Indian Creek Highline - 950 Feet long
November 2016 - Doug Main, Kyle Kerns and Dakota Collins rigged this beautiful highline in Indian Creek just outside of Monticello Utah. The "Mars" looking rock wall added some amazing walking visuals along with an amazing sense of exposure. The line was rigged on Slacklife BC lion webbing with Slack.FR's Moonwalk webbing as our backup. The Combination was perfect and created a stable and soft experience.
Day 1 we tagged the line and fed the webbing across just in time before a thunderstorm came in.

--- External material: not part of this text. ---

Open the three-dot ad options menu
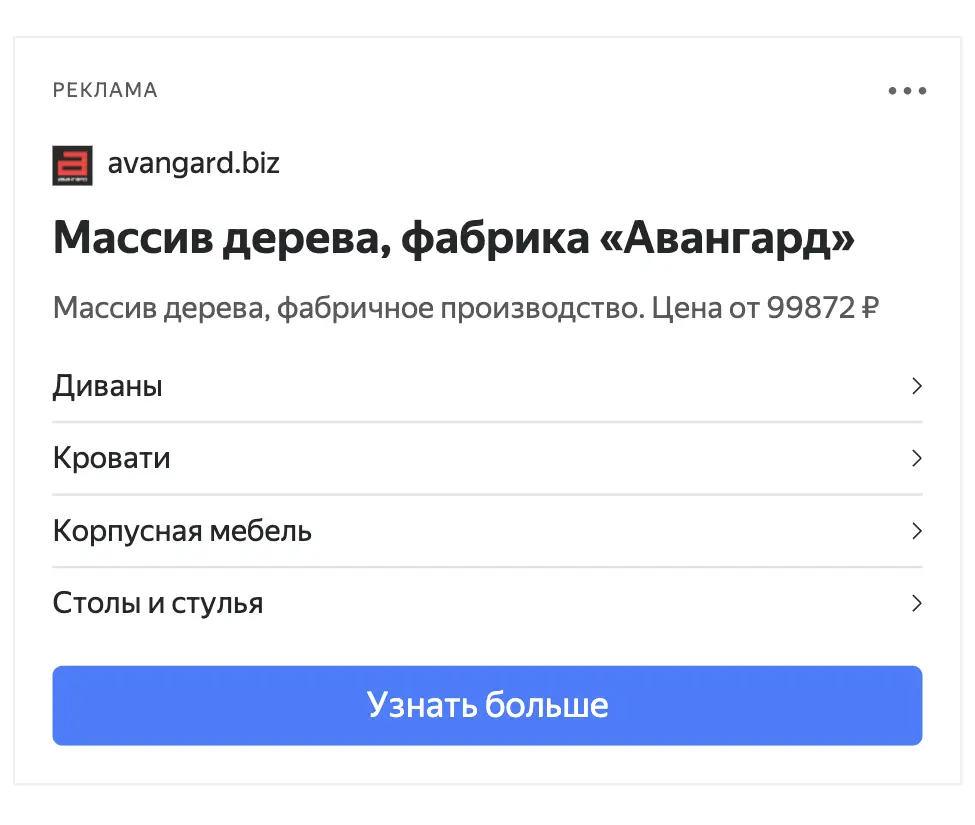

The line was crossing across a sandstone alcove with the North and South Six Shooters as the audience.
Feeding over 950 feet of double up webbing is no easy task with a team of 2. (1 person on each side. ) Special thanks to Simon and Meg for coming to the rescue helping with this task!
Doug rigged the static side and pulled the webbing over by himself. We are able to have one person rig the static side on longer lines in combination with a Protraxion, Handheld Ascender and tagline thats thick enough to fit into the Protraxion. This allows for a capture progress system that can be manned by one person.
On the Tensioning side we fed out the webbing through a redirect systyem using 3 "Slacktivity Hangovers." This helped keep the webbing off the cliff while we fed it out of the haul bag.
The line was rigged and we begun the session! It's amazing to feel the space these kind of lines can allow for you to experience. The amazing sandstone backdrop made us feel far away from our colorado granite.
Our anchors consisted of 10mm static rope with whoopie sling bolt tie offs to the master point. We then extended out the placement of our weblocks over the cliffside to minimize abrasion with a 6 foot purple spanset. I prefer this method in moab because it reduces the concern for cliffside webbing damage.
Our walking session ended early due to nasty wind, but our trip continued to the valley floor splitter cracks! Indian Creek has so much potential for long and aesthetic highlines. I can't wait to get back out there and rig more!